Shame into regret
Part of the challenge of every vMEME (worldview) is dealing with human negativity bias. We privilege threats, dangers, and failures over triumphs and rewards. We obsess way more over faults and failures than we celebrate strengths, pleasures, and triumphs.
This is especially difficult with shame emotions like guilt, remorse, mortification, existential shame, and humiliation. The challenge of therapy (and development) is to turn shame which trashes our worth and moral fiber, into regret which has more of “I wish I knew then what I know now, so I could have behaved better and caused less damage.”
As usual, Wise Self is our most important ally
Below all our cravings, biases, addictions, defenses and cultural pathologies, we have a Wise Self who wants the highest good for all. We constellate this Wise Self early in development through our instinctive desires to care, share, and be fair—humans are incredibly social, and happily social when feeling secure, caring, and cared about. From infancy onward, progressive developmental experiences either amplify or suppress Wise Self, but Wise Self is always there.
Accessing Wise Self and bringing compassionate attention to shame allows us to acknowledge mistakes, make amends when possible, reevaluate and polish our values, and have appropriate regret for injuries we’ve caused and failures we’ve had through acting/thinking badly. Facing and processing shame in this manner helps turn shame into regret, which in turn supports transforming unforgiving stories of us as damaged and morally suspect (shame), into radical acceptance stories of us growing morally, taking responsibility for mistakes (regret), and resolving to do better from now on.
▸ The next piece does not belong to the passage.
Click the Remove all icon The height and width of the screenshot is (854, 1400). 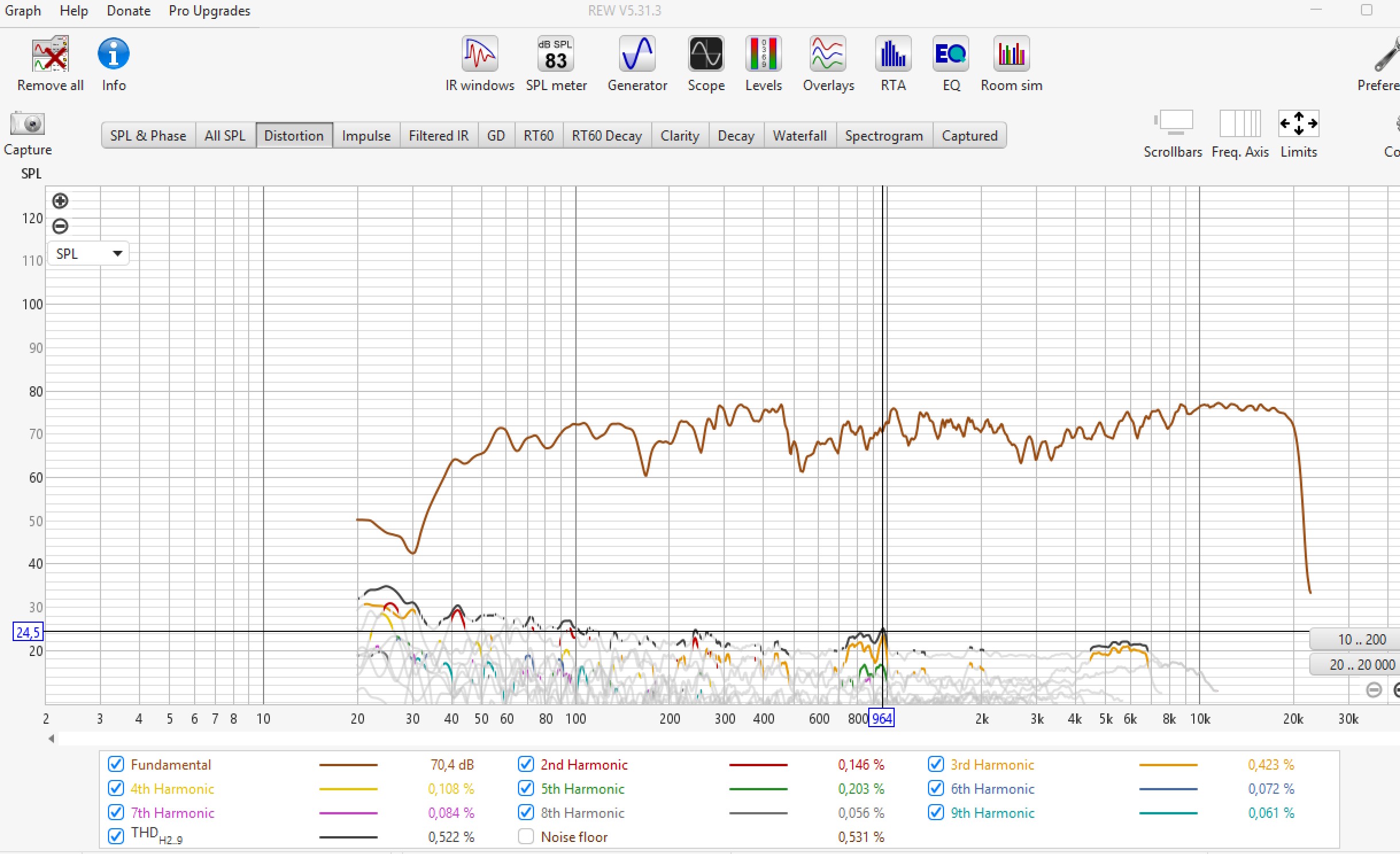[50, 55]
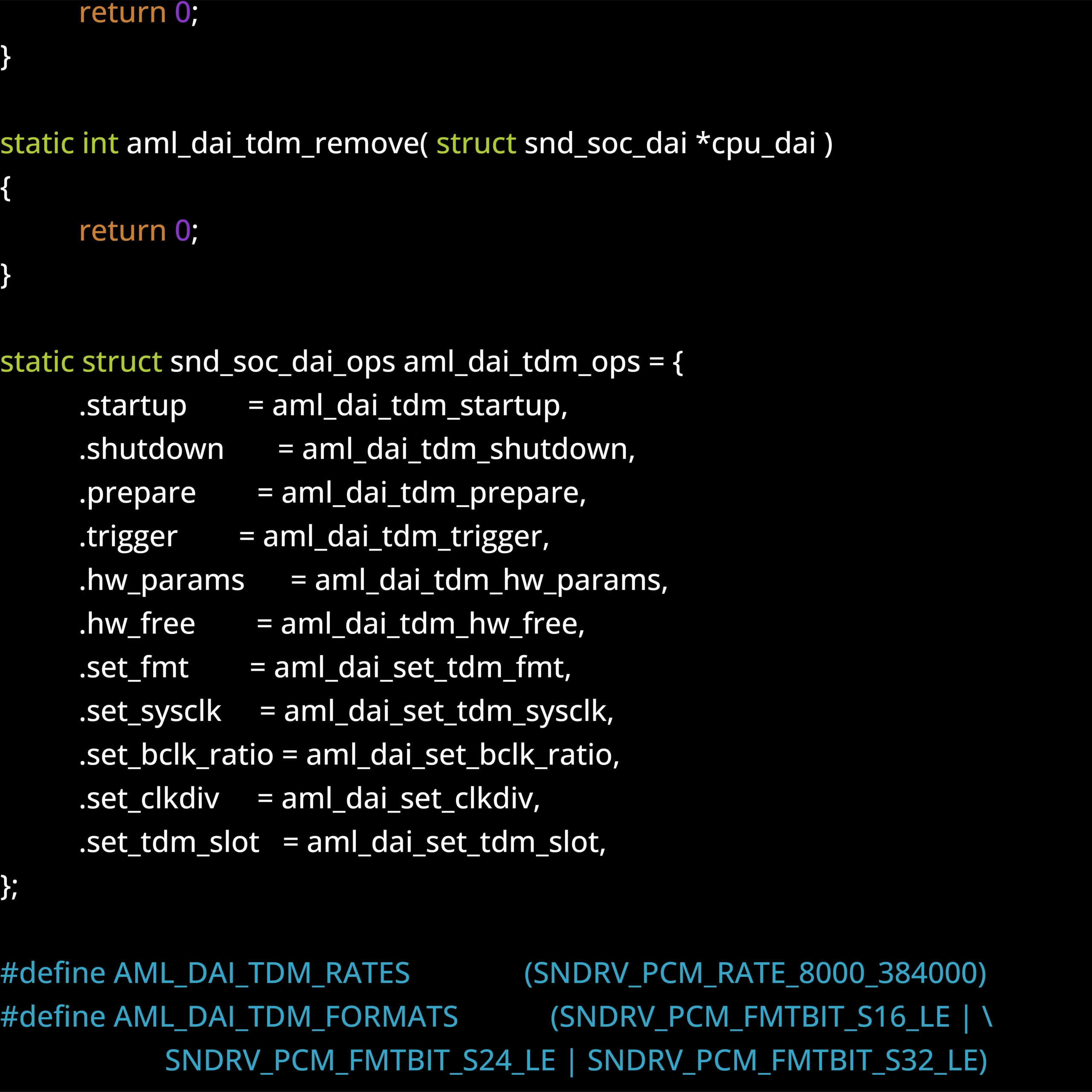Click the .set_bclk_ratio member field
Image resolution: width=1092 pixels, height=1092 pixels.
(x=176, y=755)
Shame emotions are necessary for healthy development and loving relationships
As I’ve detailed in The Gift of Shame, we begin feeling shame in the face of disapproval at around ten months of age. This shame is central to the differentiation/rapprochement stages of development and is necessary for us to become secure social beings. We break a social rule, are disapproved of, feel shame, and social learning takes place, creating internalized values. Eventually we learn to observe ourselves enough to feel shame emotions when we violate these values. Moral development essentially involves our unconscious Shadow self progressively taking on the role of other disapproving of ourselves not being virtuous.
Shame emotions are the foundation of our defenses
Shame is uncomfortable and dangerous. It is a parasympathetic collapse emotion which causes us to freeze, look down, and feel bad. Too much shame immobilizes us, so, in addition to cuing social learning, our nervous systems respond to shame by developing defenses like projection (“You’re being bad!”), denial (“I didn’t do anything!”), scapegoating (“Bad dog!), and projective identification (“You are the problem and deserve punishment!”). How well we can self-observe and regulate these defenses determines our altitude on the integration-of-defenses line of development.
Freud believed anxiety drove defense formation, but shame is actually the main emotional engine of socialization, and this of course is the gift of shame. Too much is toxic, and luckily we can learn to harness our shame emotions, turn them into regret, and eventually use them to accelerate our development on multiple developmental lines such as the self line, the interpersonal line, the moral line, the psychosexual line, and many more.